Do Níger a Moçambique, de Honduras a Bangladesh, MSF trata pacientes com doenças infecciosas, desnutrição e problemas de saúde relacionados a eventos climáticos extremos. Pouco está sendo feito para proteger pessoas vulneráveis contra os impactos negativos da mudança climática, e muitas comunidades enfrentam múltiplas crises que estão aumentando em escala e em intensidade.
Christou afirmou que no último Global Stocktake (balanço global de ações climáticas), ficou claro que as ações realizadas até o momento não estão conseguindo atender às necessidades atuais, muito menos ao crescente desafio que está por vir. Lideranças políticas globais não cumpriram os compromissos e nem as promessas de apoiar os países mais afetados. Essas comunidades precisam de um compromisso real para adotar ações urgentes, essenciais e necessárias para reduzir drasticamente as emissões de gases, precisam de apoio financeiro e técnico concreto para se adaptar e lidar com as consequências.

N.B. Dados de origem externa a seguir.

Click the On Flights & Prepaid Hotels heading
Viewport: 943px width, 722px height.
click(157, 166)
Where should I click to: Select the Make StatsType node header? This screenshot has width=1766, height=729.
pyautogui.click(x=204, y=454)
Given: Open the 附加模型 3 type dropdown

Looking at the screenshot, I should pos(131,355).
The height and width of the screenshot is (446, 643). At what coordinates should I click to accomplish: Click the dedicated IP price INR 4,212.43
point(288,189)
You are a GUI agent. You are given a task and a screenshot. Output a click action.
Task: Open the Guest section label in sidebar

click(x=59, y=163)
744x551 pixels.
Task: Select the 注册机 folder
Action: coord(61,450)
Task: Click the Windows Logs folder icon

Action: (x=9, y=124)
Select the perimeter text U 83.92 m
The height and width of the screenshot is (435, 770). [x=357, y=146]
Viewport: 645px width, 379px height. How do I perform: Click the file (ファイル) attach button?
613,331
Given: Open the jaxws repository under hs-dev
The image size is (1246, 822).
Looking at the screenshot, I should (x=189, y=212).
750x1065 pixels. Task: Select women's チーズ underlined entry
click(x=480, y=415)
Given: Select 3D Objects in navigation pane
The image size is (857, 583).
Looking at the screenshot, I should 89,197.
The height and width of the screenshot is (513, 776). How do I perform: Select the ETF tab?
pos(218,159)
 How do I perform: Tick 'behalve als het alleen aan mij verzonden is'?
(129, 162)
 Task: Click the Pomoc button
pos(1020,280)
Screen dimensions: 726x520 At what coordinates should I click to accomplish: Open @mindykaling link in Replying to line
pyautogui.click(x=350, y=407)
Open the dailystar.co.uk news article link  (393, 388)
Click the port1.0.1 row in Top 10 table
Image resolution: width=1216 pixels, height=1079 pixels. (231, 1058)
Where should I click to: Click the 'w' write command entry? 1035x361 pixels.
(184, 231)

Para frear as catástrofes que nos assolam, a ficção científica de Ursula Guin é clara: é preciso fazer uma revolução. E a revolução passa, obrigatoriamente, pela invenção de um novo mundo, pautado pela ética de proteção ao meio ambiente e ao planeta Terra. Do contrário, o saldo será um desastre ainda maior.
Roger Flores Ceccon é professor da Universidade Federal de Santa Catarina.
*Este artigo foi produzido em colaboração com a organização humanitária internacional Médicos Sem Fronteiras.
[1] Blank, D. M. P. O contexto das mudanças climáticas e as suas vítimas. Marcator 14 (2), 2015.
[2] IPCC 2001: Climate Change 2001: Impacts, Adaptation and Vulnerability – Contribution of Working Group 2 to the IPCC Third Assessment Report. Cambridge Univ. Press. 2001.
[3] MARENGO, José A. Mudanças climáticas globais e seus efeitos sobre a biodiversidade: caracterização do clima atual e definição das alterações climáticas para o território brasileiro ao longo do século XXI. 2.ed. Brasília: MMA, 2007.